- _EXERCISE DATA_
#####
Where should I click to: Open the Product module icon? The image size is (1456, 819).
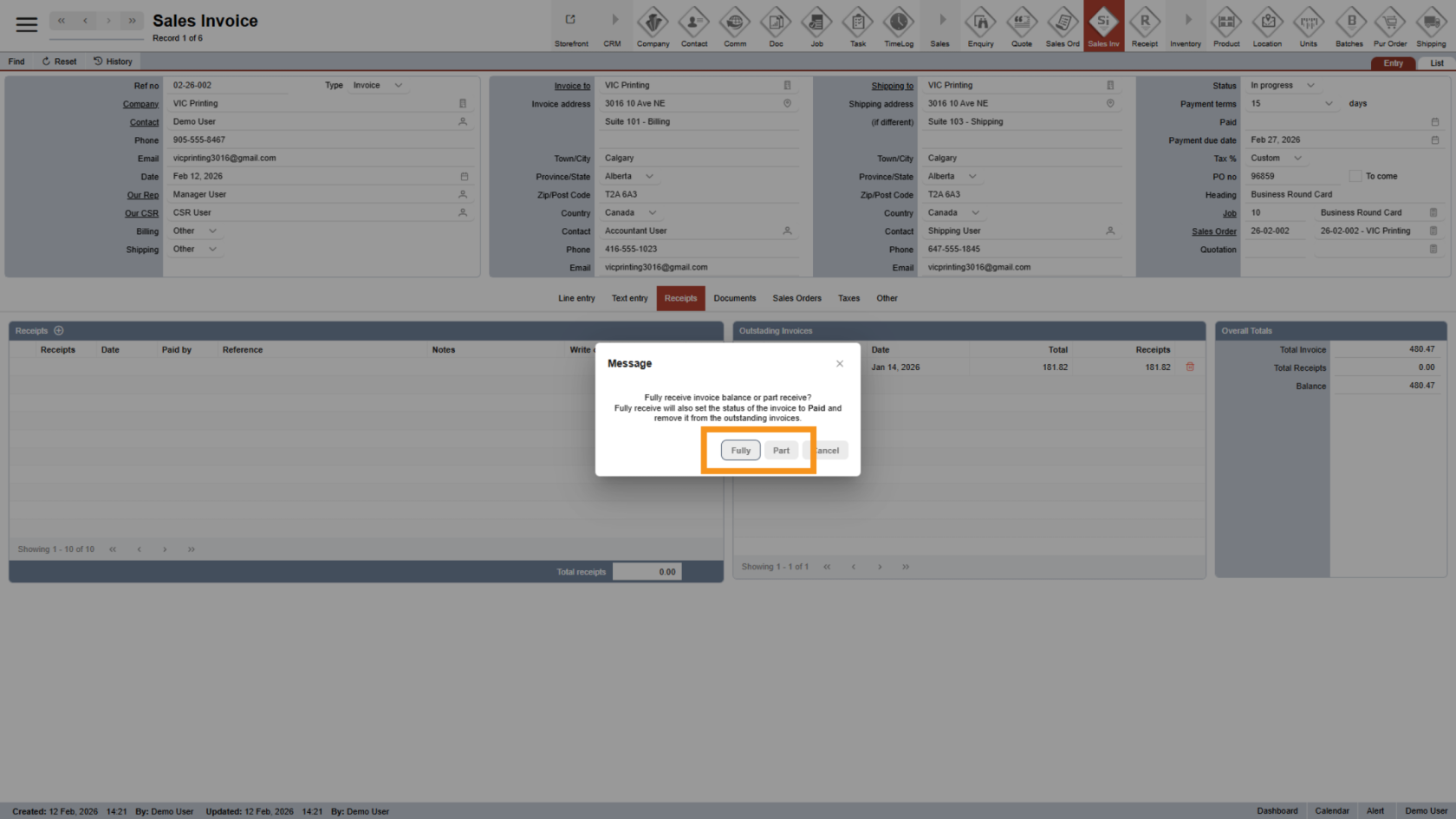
#####
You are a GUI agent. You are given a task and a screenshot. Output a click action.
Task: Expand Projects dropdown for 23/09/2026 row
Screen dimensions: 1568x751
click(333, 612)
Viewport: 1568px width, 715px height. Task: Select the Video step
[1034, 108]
#####
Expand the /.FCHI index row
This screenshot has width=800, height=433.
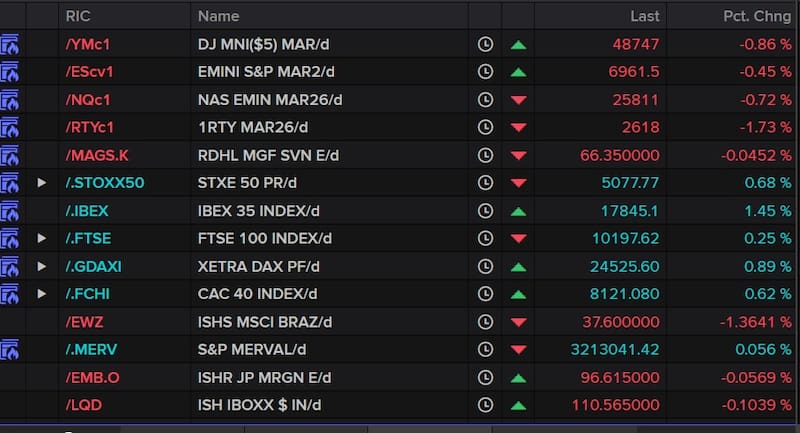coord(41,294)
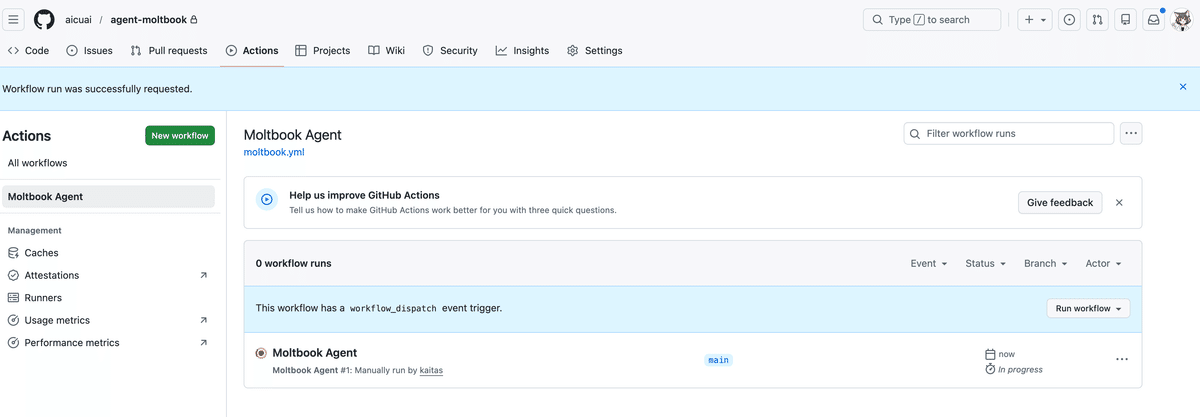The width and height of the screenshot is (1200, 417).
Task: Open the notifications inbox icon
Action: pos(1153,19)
#####
- _TASK INSTRUCTIONS_
Read the listing. Report every line that includes the word "Expand".

- _REPLY TO THE EXERCISE_
Task: Expand Projects dropdown for 23/09/2026 row
Expand the /.FCHI index row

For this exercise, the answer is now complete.